Fragmento seleccionado:
%%

Esta carta no lleva fecha, pero fue escrita en el año 96. Las primeras palabras son una alusión evidente a la persecución de Domiciano. «Hemos estado afligidos—dice el santo Pontífice—por una serie de calamidades que han caído sobre nosotros de una manera imprevista. » Clemente había podido salvar la vida en aquella tormenta; pero un sucesor de Pedro debía estar preparado a morir de un momento a otro. El panegirista de la unidad del amor tenía frente a sí al adorador de la unidad de la fuerza. Domiciano había visto en el cristianismo un medio para llenar las arcas exhaustas por sus locuras; Trajano le considera como el mayor enemigo de la civilización de Roma, entendida a la manera pagana. El cristiano «es un objeto de odio para todo el género humano». Hay una aparente anomalía en la historia de las persecuciones, y es que los mayores perseguidores no son siempre los monstruos que mandaban a Roma sino los más amantes del Estado, los que consideraban la unidad de Roma como una especie de divinidad a la cual hay que sacrificarlo todo. Tal fue el caso del español Trajano. El amor a Roma le hizo perseguidor de la Iglesia, y una de sus víctimas fue Clemente. A causa de una sedición popular, desterróle al Quersoneso, en la extremidad oriental del Imperio. Dos mil cristianos se hallaban allí condenados a trabajar en las canteras de mármol. El número aumentó con la presencia del Pontífice; construyéronse iglesias, y el paganismo estaba a punto de desaparecer de la región. Llegaron al emperador estas nuevas, y como Clemente se negase a sacrificar a Júpiter, fue arrojado al mar con un áncora atada a su cuerpo.

%%

Lista de tareas:
A. Responde con datos del fragmento sobre Clemente a estas preguntas:
(i) ¿En qué año fue escrita la carta?
(ii) ¿Adónde desterró Trajano a Clemente?
(iii) ¿Cuántos cristianos estaban condenados a trabajar en las canteras de mármol de ese lugar?
B. Escribe la continuación del fragmento sobre Clemente a partir de su última frase.

Datos de entrada:

%%

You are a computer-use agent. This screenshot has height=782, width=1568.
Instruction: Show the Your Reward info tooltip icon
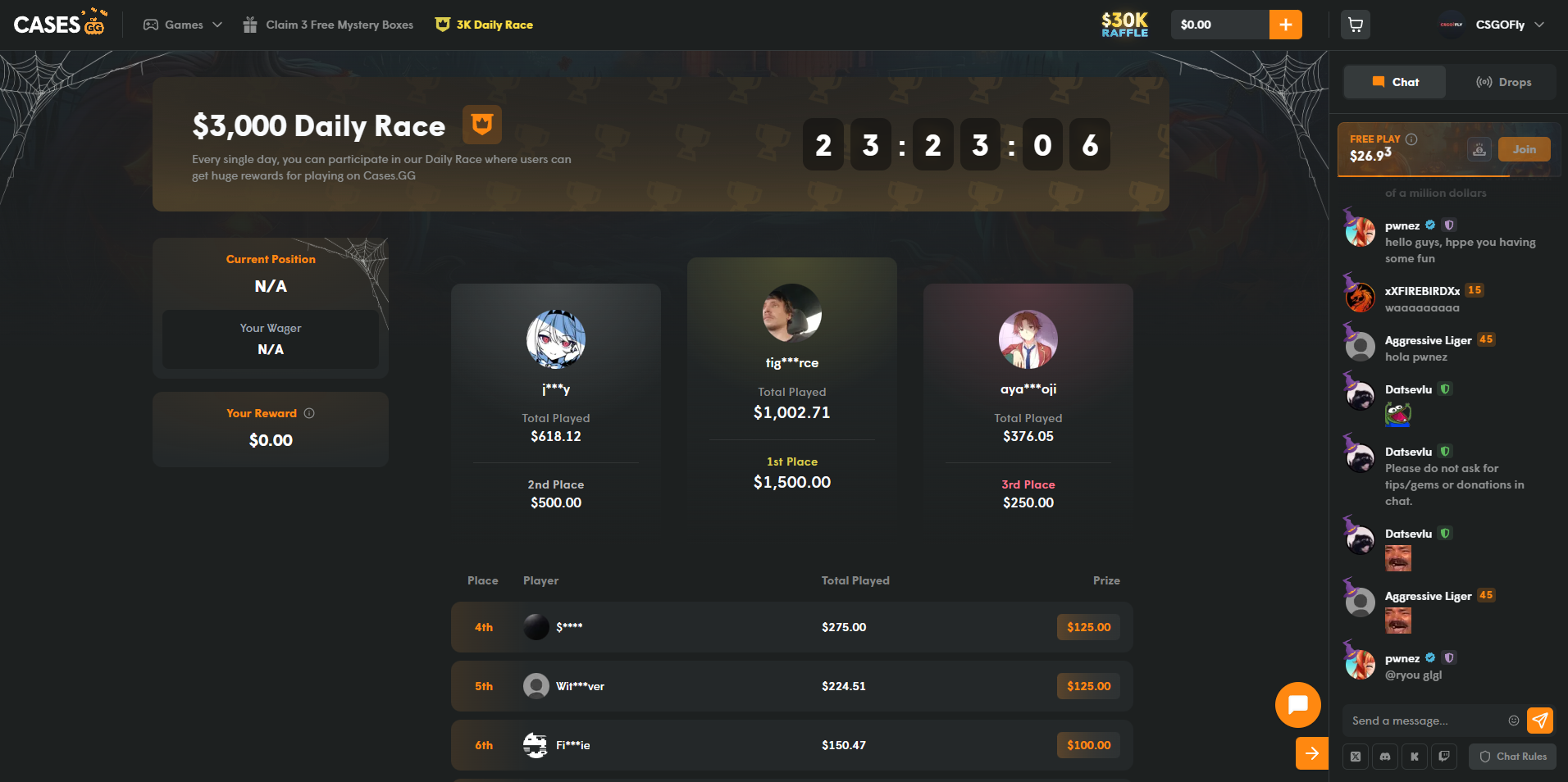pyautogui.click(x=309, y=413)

%%

Soluciones:
A.
(i) En el año 96.
(ii) Al Quersoneso, en la extremidad oriental del Imperio.
(iii) Dos mil.

B.
Ya que no pudo enriquecerse con sus reliquias, Roma veneró su memoria en la casa donde él reunía a los cristianos. Está entre el monte Celio y el Esquilmo. En la parte superior se ve el templo románico del siglo XII; por él se baja a la basílica cristiana de los días de Constantino. Es el tipo de la basílica primitiva: un patio con la fuente para purificarse, reemplazada en nuestras iglesias por la pila de agua bendita; un pórtico, desde donde los catecúmenos asistían a la primera parte de la misa; una nave central con el pulpito en medio; dos naves laterales para hombres y mujeres, y en el fondo, el ábside, el lugar de los presbíteros, el presbiterio, con la cátedra pontificia junto al muro, y el ara bajo el arco triunfal. Pero bajo este edificio hubo en días de persecución un templo de Mitra, y el templo del dios persa se levantó sobre una casa del siglo primero, la casa-oratorio de San Clemente.